DeAnna, like Indiana’s Casey, can find some grounds for optimism in responses to the 2010 report: “Many institutions across the country have taken ownership of the plan and have cited it to gain outside funding for their projects.” But that most archivists have good grounds for being less optimistic is clear when even supportive administrators say what Karen Hanson does, who was provost at Indiana University at Bloomington when it undertook its audiovisual census and now is provost at the University of Minnesota-Twin Cities: “It seems to me immediately obvious that this is something we should be doing. But it’s so terribly expensive.”

Casey takes it as a good sign that Indiana has committed $15-million over five years to the preservation-and-digitization effort. But as it proceeds, the initiative is heading into uncertain financial waters. While grant makers, such as the Mellon Foundation and the National Endowment for the Humanities’ Division of Preservation and Access, are trying to help, he says, “none of the granting agencies have close to enough money to make significant progress on this crisis.” Possible solutions rest with universities’ agreeing “to put resources into this area.”

Even an outlay of $15-million, Hanson cautions, can do little more than serve only as an institution’s “show of good faith” as it seeks from foundations and donors the far greater amount it needs.

IU vinegared reel

A roll of film with severe deterioration from vinegar syndrome, which smells like it says.

To show more, administrators will need to see that their outlay is supported by researchers’ enthusiasm for using preserved material, even if the justification for library and archive holdings is not usual current demand but long-term availability. But absent current demand, administrators may wonder whether they should commit large sums of money to preservation projects whose start-up costs can seem overwhelming. If institutions lack specialized equipment that is adequate for copying and preserving, as most do, they may turn to capable outside labs, says Richard Szary, Associate University Librarian for Special Collections at the University of North Carolina at Chapel Hill: “Many of the repositories holding important collections are either small or their audiovisual archives are a relatively small proportion of their overall holdings. In these cases, archivists must cover the waterfront in terms of types of collections and use of those collections, and it is difficult to obtain and maintain the specialized skills needed to deal with audiovisual materials.”

Even once outside labs perform such work, institutions’ costs do not stop there. Storing a large amount of audiovisual holdings in original or digitized form may threaten to blow out budgets.

Some state, federal, and foundation grants are available for collection preservation and access. The National Endowment for the Humanities, for example, supports some digitization, cataloging, databasing, conservation, and access, as well as the development of virtual collections, and like other granting agencies smiles most on proposals that include free online access to digitized collections.

Media Preservation Initiative

Archivists’ task is to keep footage like this from blurring its message, particularly if the message is enlightenment.

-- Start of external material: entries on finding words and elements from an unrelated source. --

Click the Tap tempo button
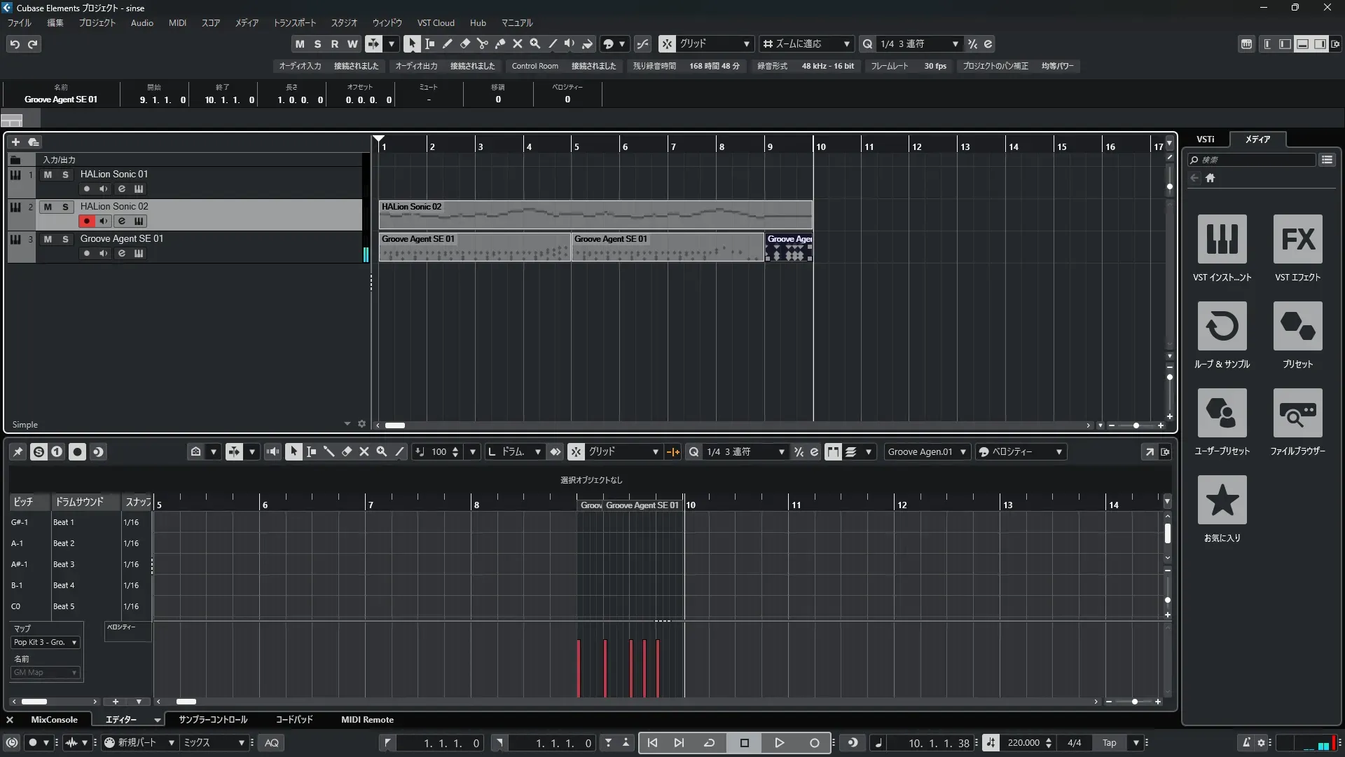The width and height of the screenshot is (1345, 757). pos(1109,743)
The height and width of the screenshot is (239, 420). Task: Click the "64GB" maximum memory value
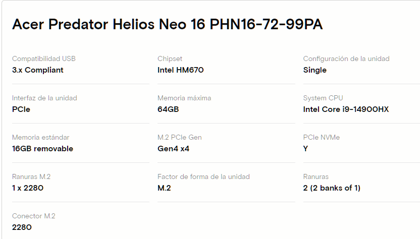[169, 109]
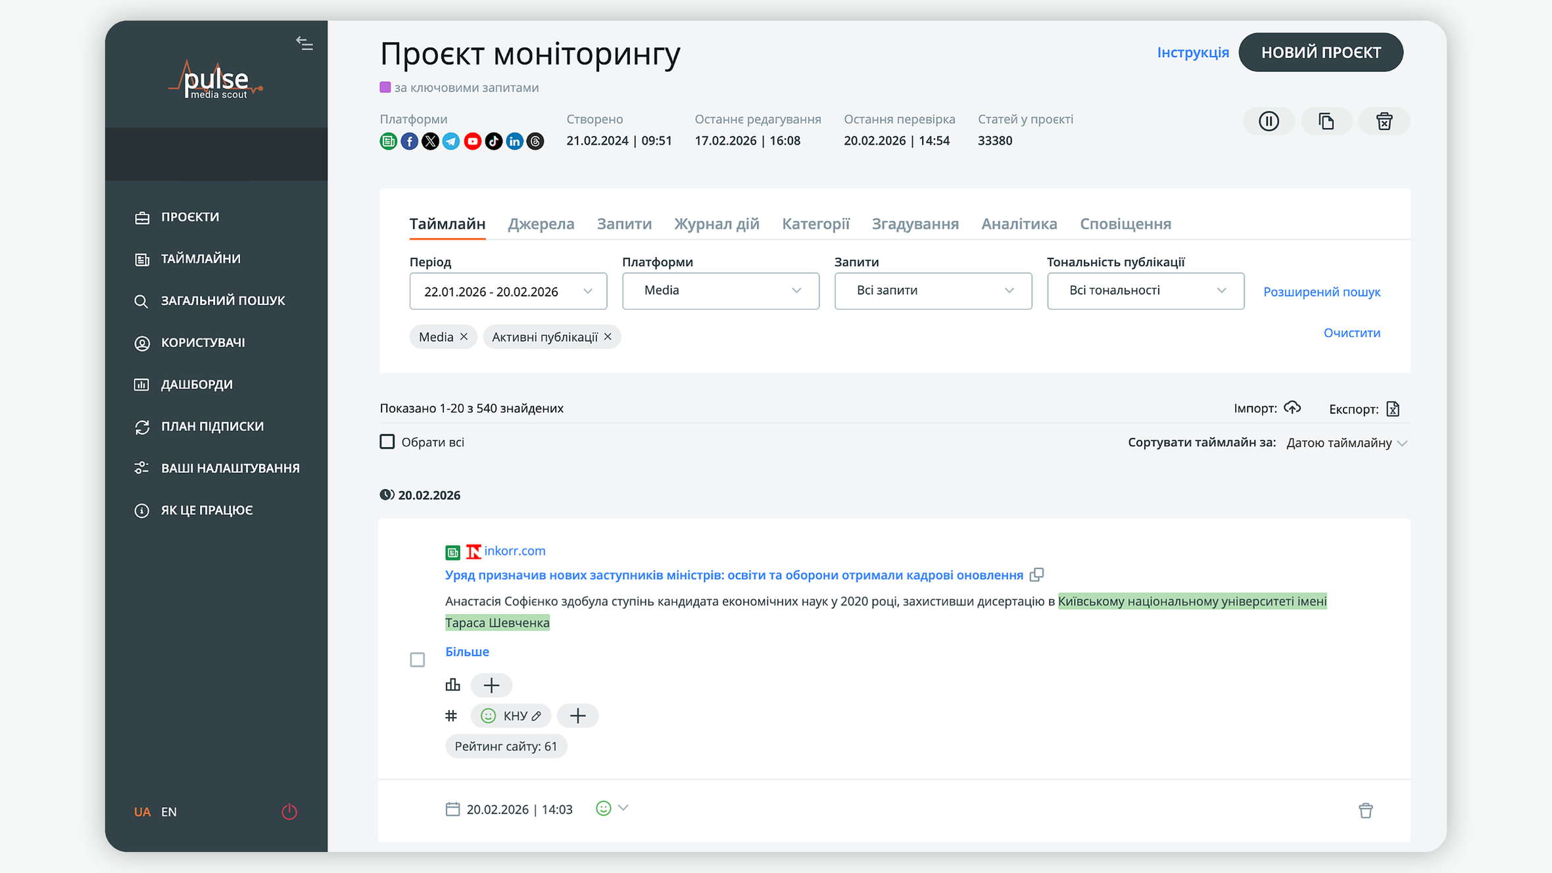Open sort by 'Датою таймлайну' dropdown
Image resolution: width=1552 pixels, height=873 pixels.
pos(1346,443)
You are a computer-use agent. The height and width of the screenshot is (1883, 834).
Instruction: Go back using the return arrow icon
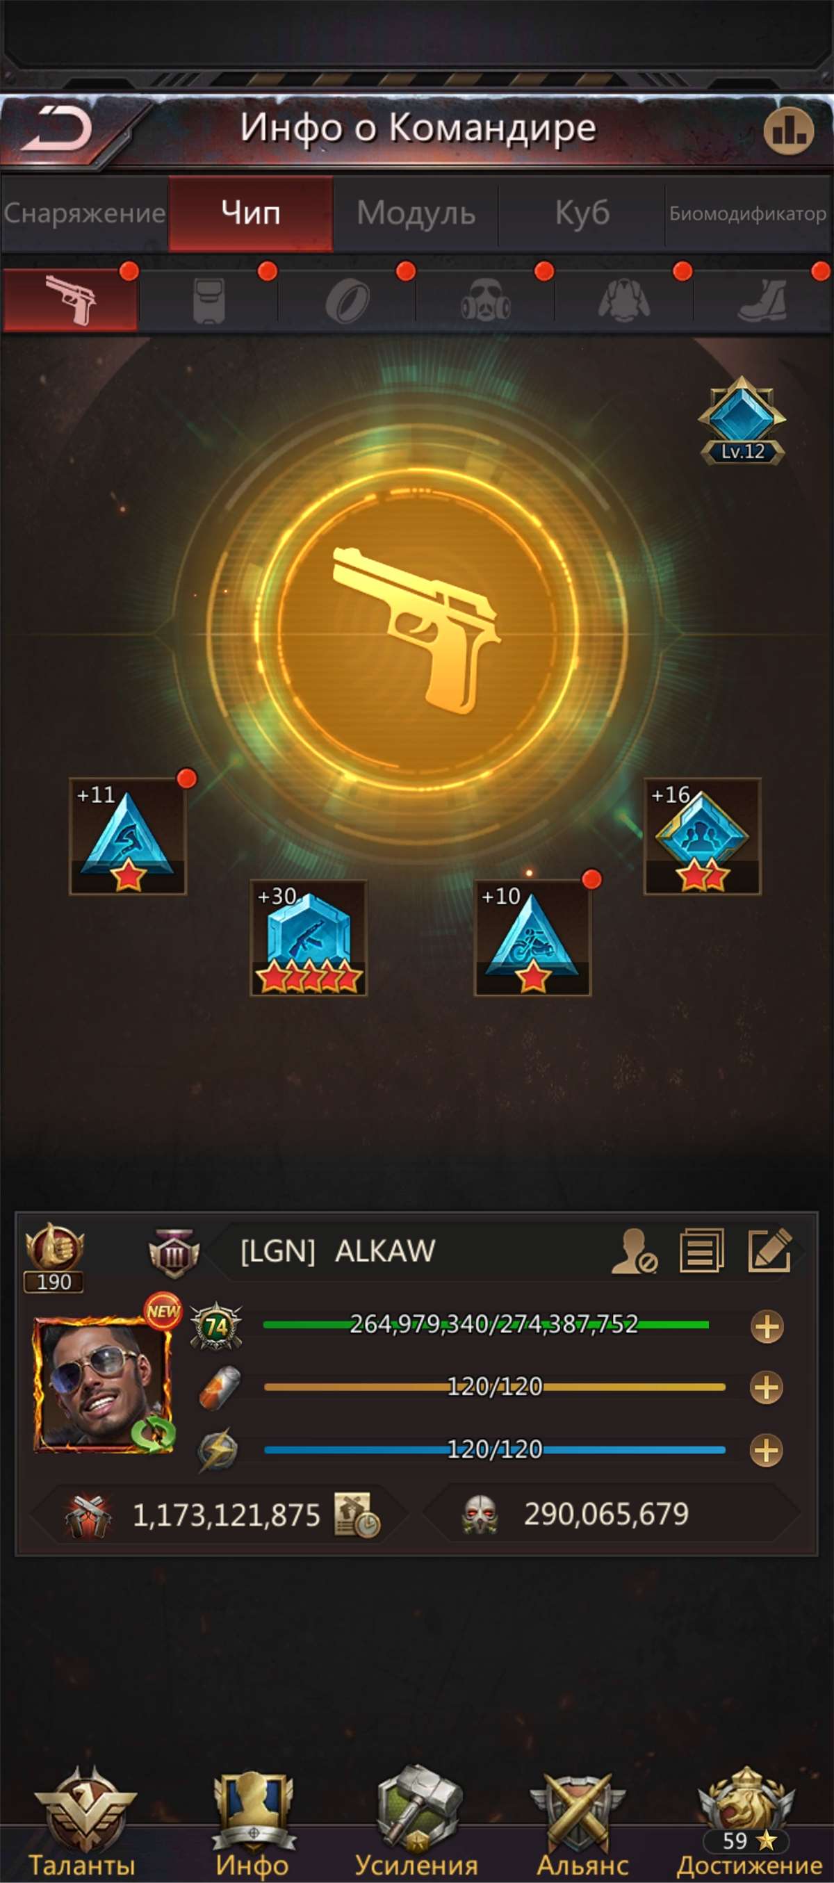[55, 129]
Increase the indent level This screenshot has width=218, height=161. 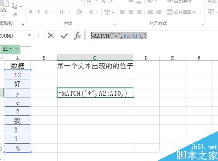(x=158, y=12)
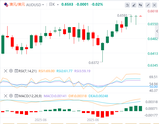Image resolution: width=159 pixels, height=124 pixels.
Task: Remove the MACD indicator panel
Action: pyautogui.click(x=6, y=96)
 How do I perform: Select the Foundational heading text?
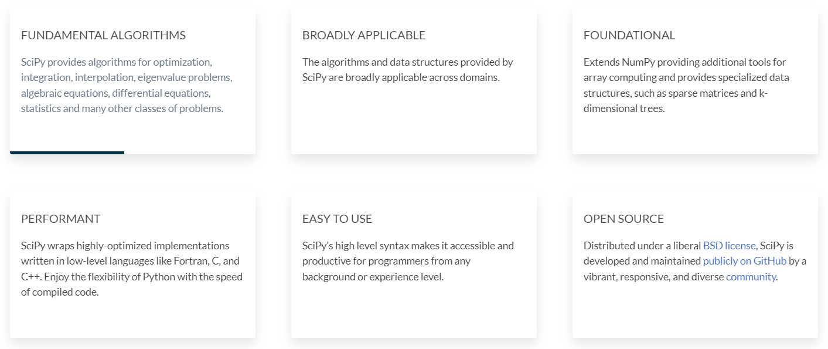tap(629, 35)
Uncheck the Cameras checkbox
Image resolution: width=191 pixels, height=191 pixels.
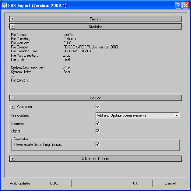point(97,123)
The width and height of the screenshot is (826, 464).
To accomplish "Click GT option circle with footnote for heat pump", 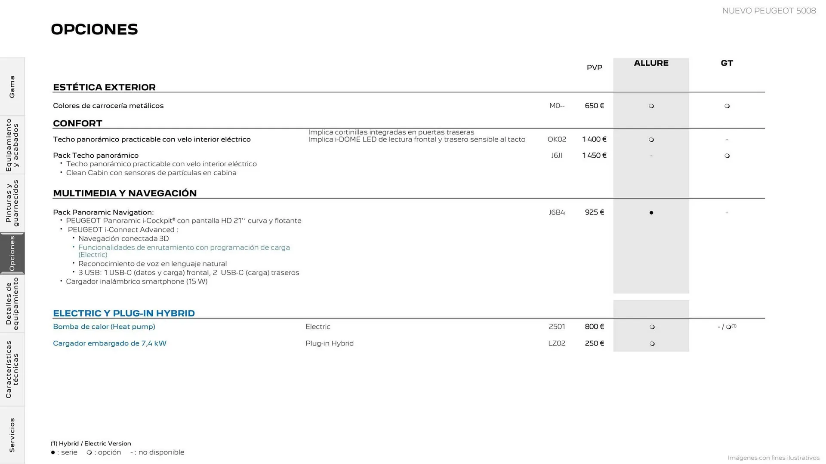I will coord(729,327).
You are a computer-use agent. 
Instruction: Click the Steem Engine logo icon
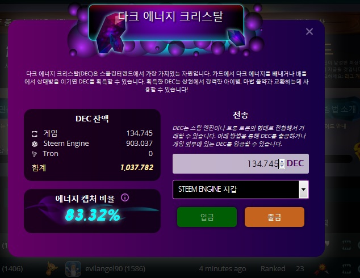[35, 144]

But competition for such funding is stiff, which is another way of saying funding sources fall far short of meeting overall need. That is the case on campuses as at museums and other institutions. In the quest for funds, audiovisual collections may there be pipped by collections of furniture, incunabula, early-modern celestial maps, artifacts from a U.S. President’s home, photographs from Mali, or 400-year-old South Asian manuscripts. And of course any one campus’s audiovisual collections must also compete against each other.

What is lacking is a concerted approach to an enormous challenge. You have to wonder how much, collectively, we care.

Let the triage begin. Says Indiana’s Mike Casey: “It’s pretty clear not everything is going to get saved. Doing a solid job of prioritizing will be important.” Archivists’ task, he says, will be what has “enough enduring value to warrant being brought into the future, while understanding that if we don’t digitize them, they’ll be lost.”